Chhim Serey Vichara, the director of the provincial Agricultural Department, told The Post on Wednesday that early in the rainy season, there was plenty of water because of heavy rains, so farmers in Thma Koul and other Battambang districts began the cultivation confidently.
However, a week after their crops began to grow, the rain stopped falling, and it hasn’t rained for more than a month.
“About 8,124 hectares of rice fields have withered because of the drought and lack of irrigation system; therefore, the experts from involved institutions and local authorities worked to deepen canals and pump water to save the farmers’ rice plantations,” Serey Vichara said.
According to Serey Vichara, they have started deepening two main canals. One canal will flow water from the Stak Toek canal Bavel district that will serve four communes: Roung Chrey, Chroy Sdao, Boeung Pring and Anlong Run.
Another canal will flow water from the Kamping Puoy reservoir in Banan district for rice plantations in Bonsai Treng, Kouk Khmum and O’Taki communes.

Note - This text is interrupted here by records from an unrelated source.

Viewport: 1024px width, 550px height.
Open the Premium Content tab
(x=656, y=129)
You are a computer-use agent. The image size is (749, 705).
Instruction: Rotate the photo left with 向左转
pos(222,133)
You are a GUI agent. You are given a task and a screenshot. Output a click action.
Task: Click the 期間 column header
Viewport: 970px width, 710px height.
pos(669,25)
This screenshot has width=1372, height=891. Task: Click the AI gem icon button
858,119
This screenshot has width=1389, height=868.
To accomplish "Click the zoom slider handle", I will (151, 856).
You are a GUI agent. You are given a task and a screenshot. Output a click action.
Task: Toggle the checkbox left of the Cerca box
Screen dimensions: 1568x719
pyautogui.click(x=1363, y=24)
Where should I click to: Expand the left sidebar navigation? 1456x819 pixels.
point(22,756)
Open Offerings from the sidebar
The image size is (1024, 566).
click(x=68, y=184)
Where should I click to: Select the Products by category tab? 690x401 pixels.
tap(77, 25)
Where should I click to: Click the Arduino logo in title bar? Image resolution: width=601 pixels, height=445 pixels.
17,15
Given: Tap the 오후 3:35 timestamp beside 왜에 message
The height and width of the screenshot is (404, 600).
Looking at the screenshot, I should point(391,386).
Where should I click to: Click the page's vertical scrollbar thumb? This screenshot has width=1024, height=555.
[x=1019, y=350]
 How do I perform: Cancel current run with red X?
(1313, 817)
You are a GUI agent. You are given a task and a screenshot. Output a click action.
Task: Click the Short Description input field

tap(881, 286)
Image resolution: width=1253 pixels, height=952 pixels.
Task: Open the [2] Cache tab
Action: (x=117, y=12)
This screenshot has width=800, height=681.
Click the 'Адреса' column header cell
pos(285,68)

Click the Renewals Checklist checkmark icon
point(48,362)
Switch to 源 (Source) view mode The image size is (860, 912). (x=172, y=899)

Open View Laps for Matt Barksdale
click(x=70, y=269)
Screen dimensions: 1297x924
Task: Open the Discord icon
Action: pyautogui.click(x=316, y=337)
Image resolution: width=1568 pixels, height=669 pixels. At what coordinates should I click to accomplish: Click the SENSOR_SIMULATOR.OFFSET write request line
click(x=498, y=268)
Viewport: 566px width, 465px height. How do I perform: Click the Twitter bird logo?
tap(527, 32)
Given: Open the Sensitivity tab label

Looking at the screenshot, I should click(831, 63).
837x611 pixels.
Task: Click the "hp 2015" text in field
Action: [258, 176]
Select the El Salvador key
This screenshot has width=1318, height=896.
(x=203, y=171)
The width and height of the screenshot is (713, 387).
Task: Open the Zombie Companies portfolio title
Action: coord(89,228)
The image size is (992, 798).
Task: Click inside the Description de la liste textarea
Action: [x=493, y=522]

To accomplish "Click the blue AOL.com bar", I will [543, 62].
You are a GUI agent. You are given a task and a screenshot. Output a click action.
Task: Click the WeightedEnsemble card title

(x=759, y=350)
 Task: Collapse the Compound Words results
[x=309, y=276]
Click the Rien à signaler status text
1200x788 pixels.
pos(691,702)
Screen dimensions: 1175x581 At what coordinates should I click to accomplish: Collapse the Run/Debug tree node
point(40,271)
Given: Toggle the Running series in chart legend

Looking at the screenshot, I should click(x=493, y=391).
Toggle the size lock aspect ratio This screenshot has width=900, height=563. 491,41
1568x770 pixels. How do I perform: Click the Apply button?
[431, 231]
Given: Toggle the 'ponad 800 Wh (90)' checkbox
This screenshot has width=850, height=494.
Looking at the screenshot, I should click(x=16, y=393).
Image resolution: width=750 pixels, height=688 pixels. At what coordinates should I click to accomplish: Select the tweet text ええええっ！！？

Thma Koul’s district governor, Kim Vannak, told The Post that at the moment, the most vulnerable commune is Kouk Khmum, where 1,141 hectares of plantations might be completely destroyed if the water from Banan doesn’t arrive in time.
“At the moment, we are adding more vehicles to accelerate the dredging process so that the rice plantations can be saved as they can last only another week, or else they will be completely destroyed,” Vannak said.
Farmers and officials expressed hope as the water began flowing from the canal and reservoir.
Ly Chhing, 45, who lives in Kouk Khmum’s Khang Choeung village, said he hoped that the efforts will spare his 10-hectare plantation.
“At the moment, water has arrived and it is being pumped into the rice fields in Kouk Khmum commune . . . I hope that tomorrow or the following day, water will reach my rice field in the southern part,” he said.
Chhing appealed to all relevant authorities to build a nearby reservoir for storing water to use the next time there are drought conditions.
According to a 2015 report from the Ministry of Agriculture, Forestry and Fisheries, a long-lasting drought in that year resulted in the ruin of 15,954 hectares of rice plantations.